In your copy, leave out the pictures and output only the lines from the one holding "The image size is (185, 118)." through the end of the data below, exactly.

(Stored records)
◆ ◆ ◆
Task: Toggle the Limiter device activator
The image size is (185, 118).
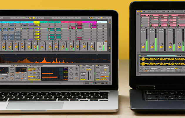Action: pyautogui.click(x=81, y=65)
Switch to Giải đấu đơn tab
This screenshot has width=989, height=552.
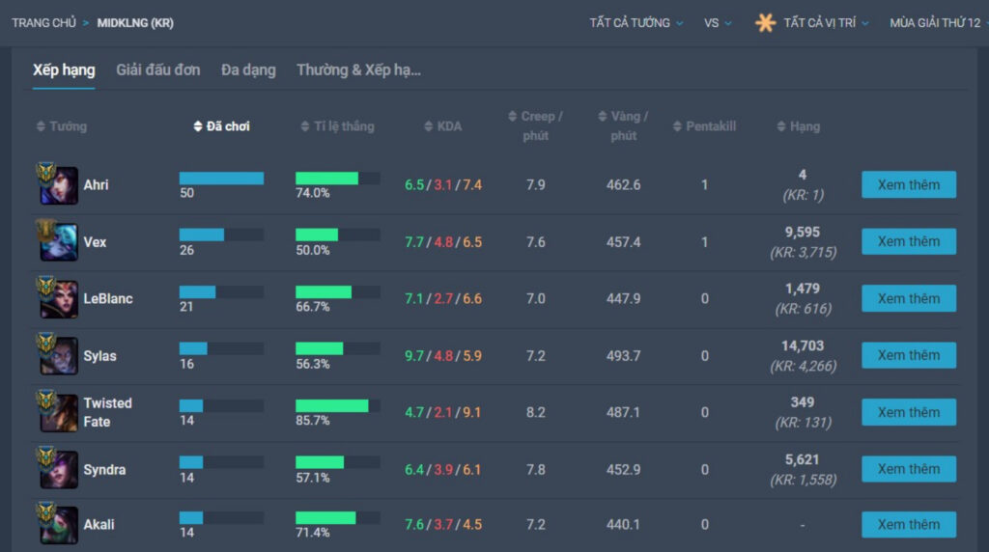157,70
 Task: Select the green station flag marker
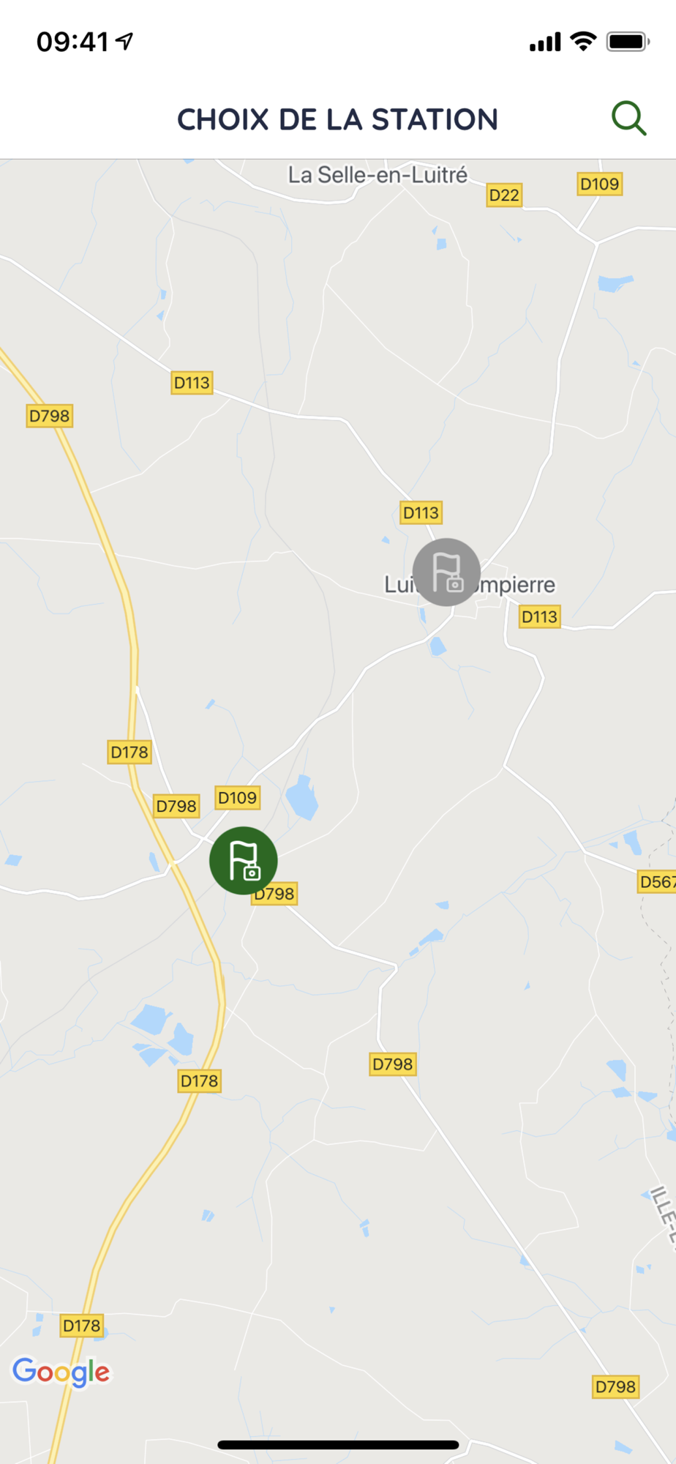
◆ ◆ ◆
Answer area:
The image size is (185, 118).
Action: pyautogui.click(x=81, y=65)
Switch to Giải đấu đơn tab
This screenshot has width=989, height=552.
157,70
 Task: Select the green station flag marker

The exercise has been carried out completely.